FIG. 1 is a diagrammatical representation of a magnetic resonance imaging system incorporating a multi-channel receiving coil for creating images of a subject of interest;
FIG. 2 is a diagrammatical representation of the multi-channel receiving coil of FIG. 1 and associated preamplifiers for amplifying signals received by the individual coils;
FIG. 3 is a schematic representation of a reactance matching network for reducing crosstalk between coils of the type included in the arrangement of FIG. 2;
FIG. 4 is a graphical representation of the effect of capacitive and inductive feedback on input impedance in a circuit of the type shown in FIG. 3;
FIG. 5 is a schematic representation of a coil preamplifier circuit for use with coils of the type shown in FIG. 2 for reducing input impedance into a preamplifier to a level substantially equal to zero;
FIG. 6 is a stability diagram illustrating a preferred manner in which the circuit of FIG. 5 is tuned to provide a stable configuration with minimal input impedance to a preamplifier; and
FIG. 7 is a polar impedance graph illustrating the actual input impedance obtained through the present technique using a circuit of the type shown in FIG. 5.

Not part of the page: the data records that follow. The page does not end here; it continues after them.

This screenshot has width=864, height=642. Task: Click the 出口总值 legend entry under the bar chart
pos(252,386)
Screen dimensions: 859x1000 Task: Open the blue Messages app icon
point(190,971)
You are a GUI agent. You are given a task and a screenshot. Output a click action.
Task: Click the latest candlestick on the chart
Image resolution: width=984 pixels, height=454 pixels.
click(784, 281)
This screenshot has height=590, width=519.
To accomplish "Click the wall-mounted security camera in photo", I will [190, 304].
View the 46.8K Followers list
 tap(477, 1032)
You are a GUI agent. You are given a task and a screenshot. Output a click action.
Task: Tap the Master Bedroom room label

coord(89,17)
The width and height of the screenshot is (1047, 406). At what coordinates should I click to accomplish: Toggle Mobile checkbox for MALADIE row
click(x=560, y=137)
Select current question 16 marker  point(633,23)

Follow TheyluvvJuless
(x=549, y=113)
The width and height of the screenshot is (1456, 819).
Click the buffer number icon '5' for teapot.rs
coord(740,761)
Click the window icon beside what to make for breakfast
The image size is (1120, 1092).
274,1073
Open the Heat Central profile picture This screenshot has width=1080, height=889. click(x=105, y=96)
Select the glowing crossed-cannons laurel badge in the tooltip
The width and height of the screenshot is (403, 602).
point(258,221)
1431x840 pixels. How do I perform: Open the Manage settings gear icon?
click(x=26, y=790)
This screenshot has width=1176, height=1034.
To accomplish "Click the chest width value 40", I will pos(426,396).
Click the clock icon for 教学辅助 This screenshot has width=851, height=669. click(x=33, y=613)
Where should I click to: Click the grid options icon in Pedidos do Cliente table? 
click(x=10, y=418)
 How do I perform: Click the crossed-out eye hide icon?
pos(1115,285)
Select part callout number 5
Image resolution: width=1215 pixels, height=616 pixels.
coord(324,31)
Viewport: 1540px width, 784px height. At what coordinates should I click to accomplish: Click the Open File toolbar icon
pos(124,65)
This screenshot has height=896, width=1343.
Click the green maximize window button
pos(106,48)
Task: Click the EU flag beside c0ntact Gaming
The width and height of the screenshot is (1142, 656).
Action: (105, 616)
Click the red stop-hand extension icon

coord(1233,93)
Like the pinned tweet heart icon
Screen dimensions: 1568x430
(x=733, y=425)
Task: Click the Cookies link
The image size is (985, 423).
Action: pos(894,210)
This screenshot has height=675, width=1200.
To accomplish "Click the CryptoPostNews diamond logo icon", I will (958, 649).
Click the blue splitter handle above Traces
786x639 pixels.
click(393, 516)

Referring now to FIG. 1, a magnetic resonance imaging system, designated generally by the reference numeral 10, is illustrated as including a scanner 12, control and acquisition circuitry 14, system controller circuitry 16, and an operator interface station 18. Scanner 12, in turn, includes coil assemblies for selectively generating controlled magnetic fields used to excite gyromagnetic materials in a subject of interest. In particular, scanner 12 includes a primary coil 22, which will typically include a superconducting magnet coupled to a cryogenic refrigeration system (not shown). Coil 22 generates a highly uniform magnetic field along a longitudinal axis of the scanner. A series of gradient coils 24 are also provided for generating controllable gradient fields having desired orientations with respect to the subject of interest. In particular, as will be appreciated by those skilled in the art, gradient coils 24 produce fields in response to pulsed signals for selecting an image slice, orienting the image slice, and encoding excited gyromagnetic material within the slice to produce the desired image.
A series of receiving coil assembly 26 are provided for detecting emissions from gyromagnetic material during data acquisition phases of operation of the system. Coil assembly 26 also transmit controlled pulses during periods of the imaging sequence. A table 28 is positioned within scanner 12 to support a subject 30. While a full body scanner is illustrated in the exemplary embodiment of FIG. 1, the technique described below may be equally well applied to various alternative configurations of systems and scanners, including smaller scanners, and scanners incorporating single channel, phased array and similar receiving coil structures. Moreover, the impedance reducing techniques described below may find application outside of the field of magnetic resonance imaging, and outside of the field of medical imaging in general.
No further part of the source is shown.